* TEXT SHOWN *
▬▬▬▬▬▬
We admit to these thoughts when we look at maps showing critical plans for the new economy infrastructure and the platform from which cities like ours will compete in the coming decades.
There’s the map of the high speed rail corridors.
There’s the map of Internet2 hybrid optical and packet network.
There’s the map of the U.S megalopolises, the super-regions that will inevitably become the economic units for the U.S. in the global economy.
Sewing Up Old Jobs
As a result, there’s the uneasy feeling that we are so busy in Memphis hanging on to the threads of the past economy that we aren’t paying attention to the fabric of the coming economy.
Because Memphis operates from an attitude of scarcity, which begets the “if you’re winning, I must be losing” approach, we tenaciously hang on to the low-wage, low-skill jobs that are too much at the center of our economic development strategies.
We continue to sell our region for its cheapness. Unfortunately, we aren’t aware of a city that is succeeding or positioning itself for the future on the basis of cheapness. The currency of success is quality, and most often, it’s the high-cost cities that have expanding economies.
Here’s the thing: smart people are congregating with smart people, and the trend is accelerating. Today, 16 cities are attracting most 25-34 year-olds, and it probably unnecessary to mention that Memphis isn’t among them. In the first seven years of this decade, our city’s percentage of this age group fell from 25.6% to 21.8%, or a loss of just over 5 people a week for seven years.
Cheap’s Really Expensive
In other words, Memphis isn’t on the positive side of today’s trends, and as they step up their speed, we’re not just running in place. We’re losing ground. Business as usual will not change our relative position, so let us say it again: it is hard to find any data that shows that cheap is a successful strategy.
▬▬▬▬▬▬
* DATA EXTRACT *
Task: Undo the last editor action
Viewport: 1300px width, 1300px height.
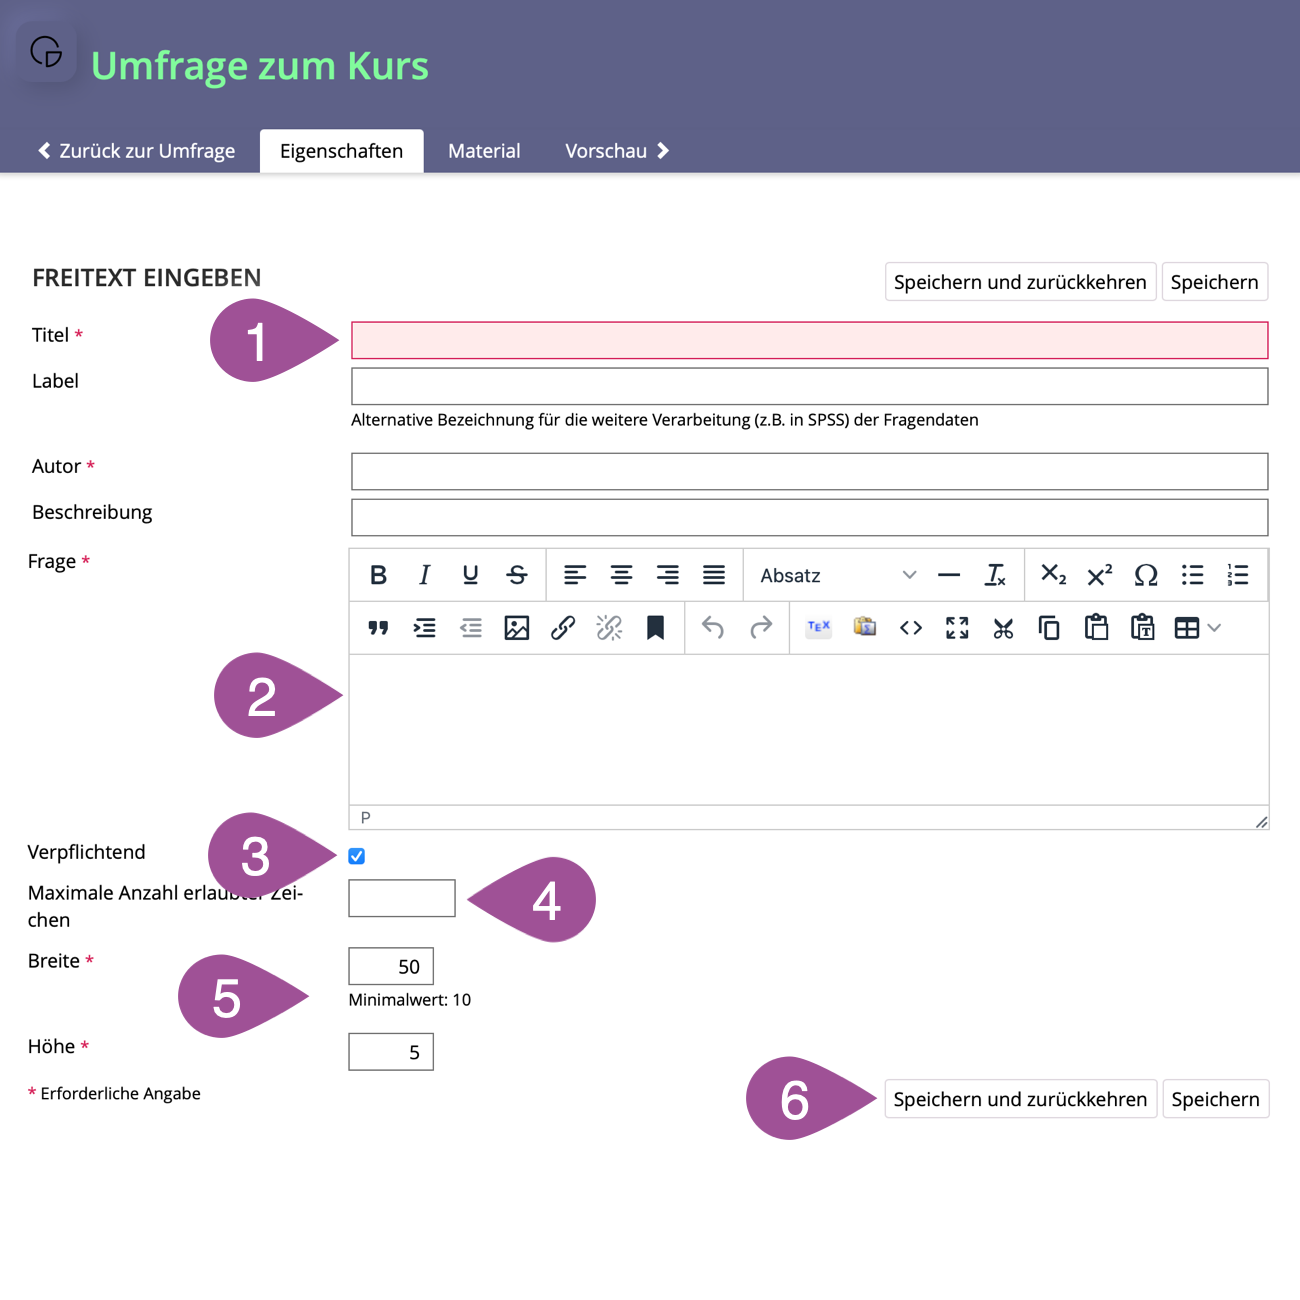Action: (x=713, y=628)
▬▬▬▬▬▬
* WHAT THIS EXERCISE ASKS *
1 > Answer these questions about the text on the Memphis economy:
(a) How many cities are attracting most 25-34 year-olds?
(b) Between what two percentages did the city's share of that age group fall in the first seven years of the decade?
(c) What does the text call the currency of success?
2 > Extend the text on the Memphis economy, picking up after its final sentence.

* THE REPLIES *
1 >
(a) 16
(b) From 25.6% to 21.8%
(c) Quality

2 >
The problem is that there’s really not much market for cheap, and there’s absolutely not one in a knowledge economy characterized by and dependent on innovation and creativity. That’s why we have to be more intentional about our economic growth strategies and why we need to be creating a plan to compete 10-20 years from now.
It would be encouraging if our economic development officials could show as much passion about planning for the future as they do hanging on the tax freezes for jobs in the old economy. We have to think differently, because the Memphis region is heavily reliant on energy-dependent industries and we are are essentially betting all of our chips on their future.
Even if they find ways to become more sustainable and energy efficient, it is unlikely that they will ever be the high-value jobs that we need, meaning that our region will continue to be in the bottom rungs in income and college attainment.
Getting It Right
It’s become a self-fulfilling prophecy. Our economic development officials say that we have to give tax freezes to low-wage companies because we have low-skill workers. More and more of these jobs increase their impact on our job market and perpetuate the national reputation of Memphis as a city with a poorly trained and educated workforce.
Maybe we break out of this race to the bottom by sending the message that we are setting bolder and more ambitious goals for ourselves by aggressively working to put our city on the map for the major projects of an economy built on connectivity.
It’s all about connecting our people to the regional economy and our regional economy to the global economy. That’s why the LambdaRail and Internet 2 are so important. Now we are outposts for the networks, and it’s almost as if the plans leave a hole in the middle of the country, leaving us in the hinterlands between Nashville and Tulsa. The networks are the backbones for innovation and research.
Then, there’s the high-speed rail corridors mapped by the U.S. Department of Transportation — the line from San Antonio to Dallas to Little Rock, one from Houston to New Orleans to Atlanta and another from St. Paul to Chicago to St. Louis to Kansas City.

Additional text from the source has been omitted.